Task description :: Every line from the line containing "You are a computer-use" through the end of the data is to be reproduced exactly, excluding pictures.

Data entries

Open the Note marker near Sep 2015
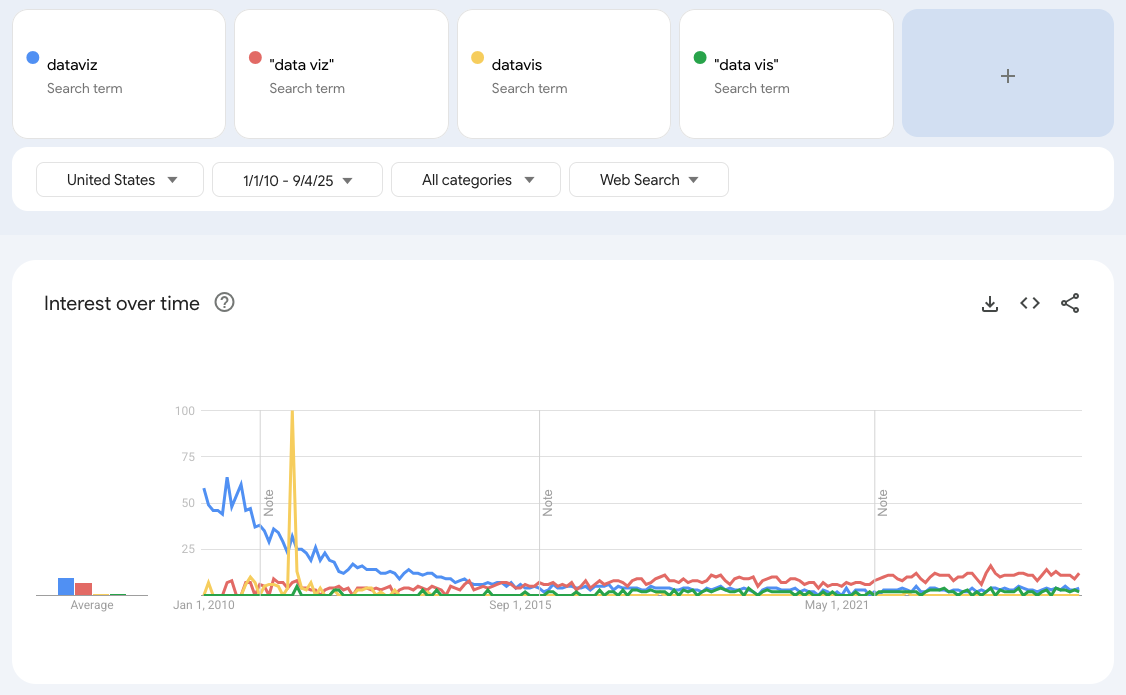 tap(547, 502)
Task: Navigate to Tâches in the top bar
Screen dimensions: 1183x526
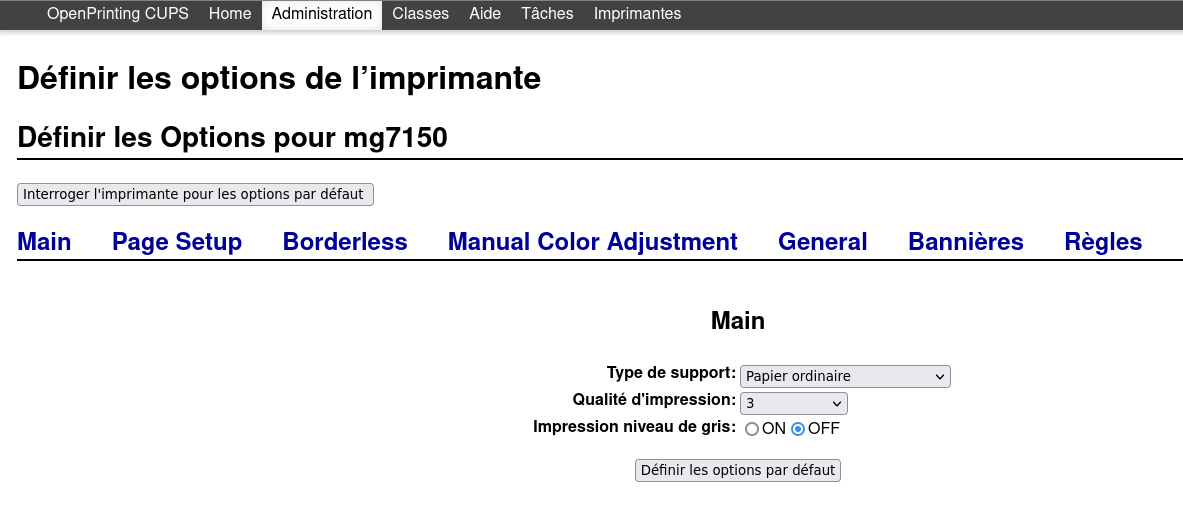Action: pos(547,14)
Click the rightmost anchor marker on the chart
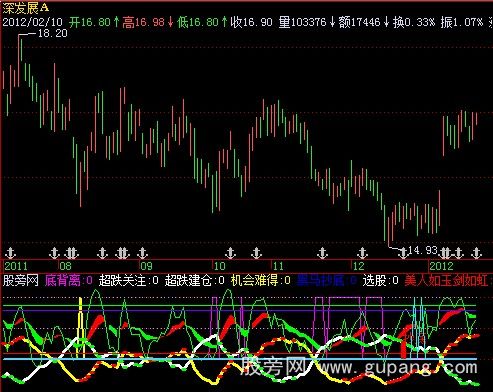 [x=476, y=253]
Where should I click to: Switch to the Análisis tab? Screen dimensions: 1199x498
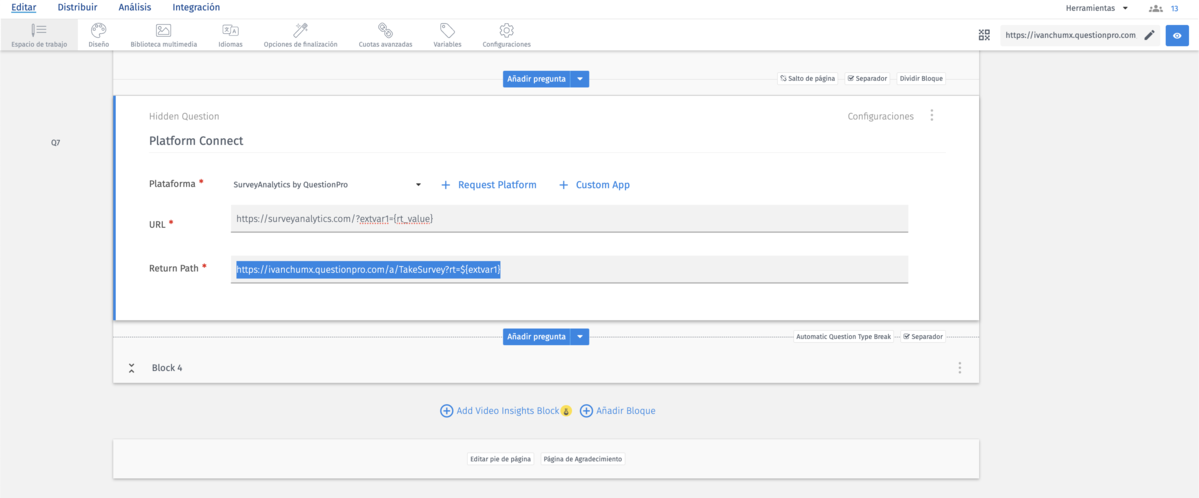pyautogui.click(x=135, y=8)
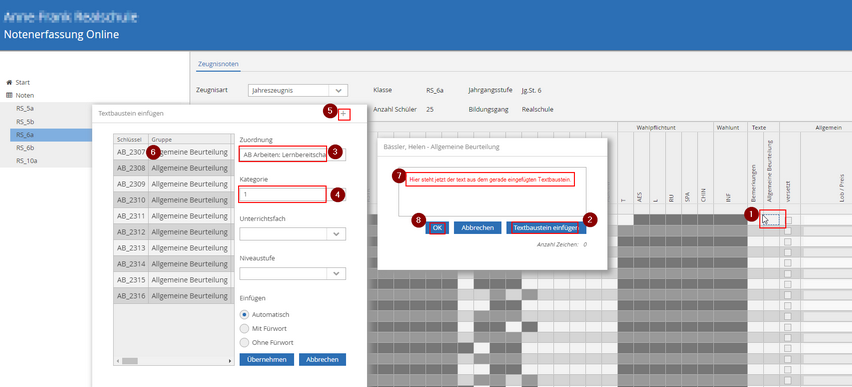The width and height of the screenshot is (852, 387).
Task: Select the AB_2310 row in list
Action: (171, 199)
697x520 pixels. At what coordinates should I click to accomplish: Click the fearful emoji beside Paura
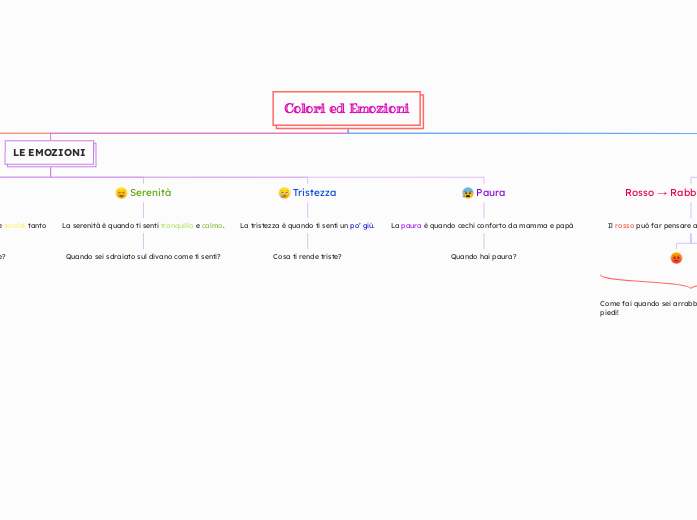468,193
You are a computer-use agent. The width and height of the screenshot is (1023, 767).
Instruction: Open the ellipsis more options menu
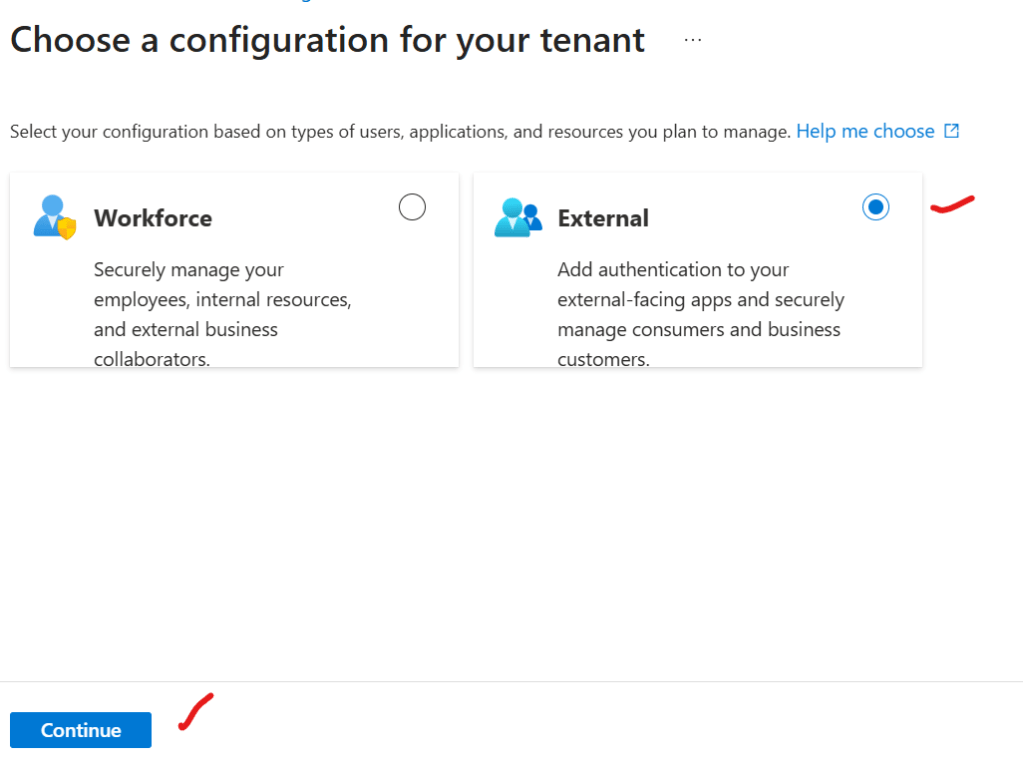tap(693, 40)
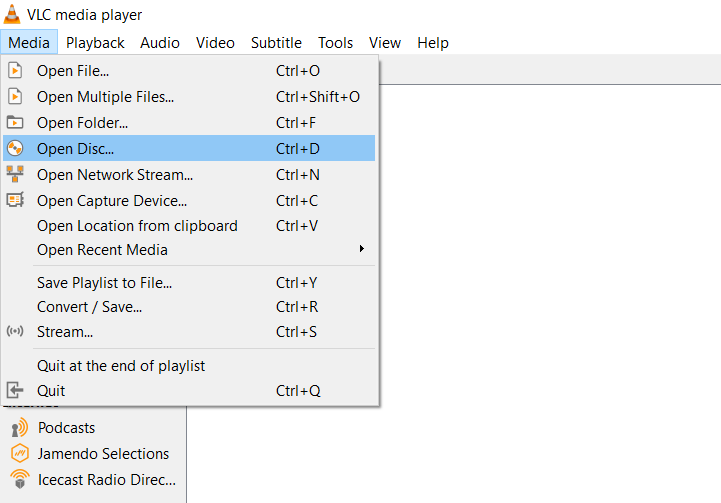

Answer for the task ::
You are a computer-use agent. The width and height of the screenshot is (1023, 767).
Instruction: Open the ellipsis more options menu
tap(693, 40)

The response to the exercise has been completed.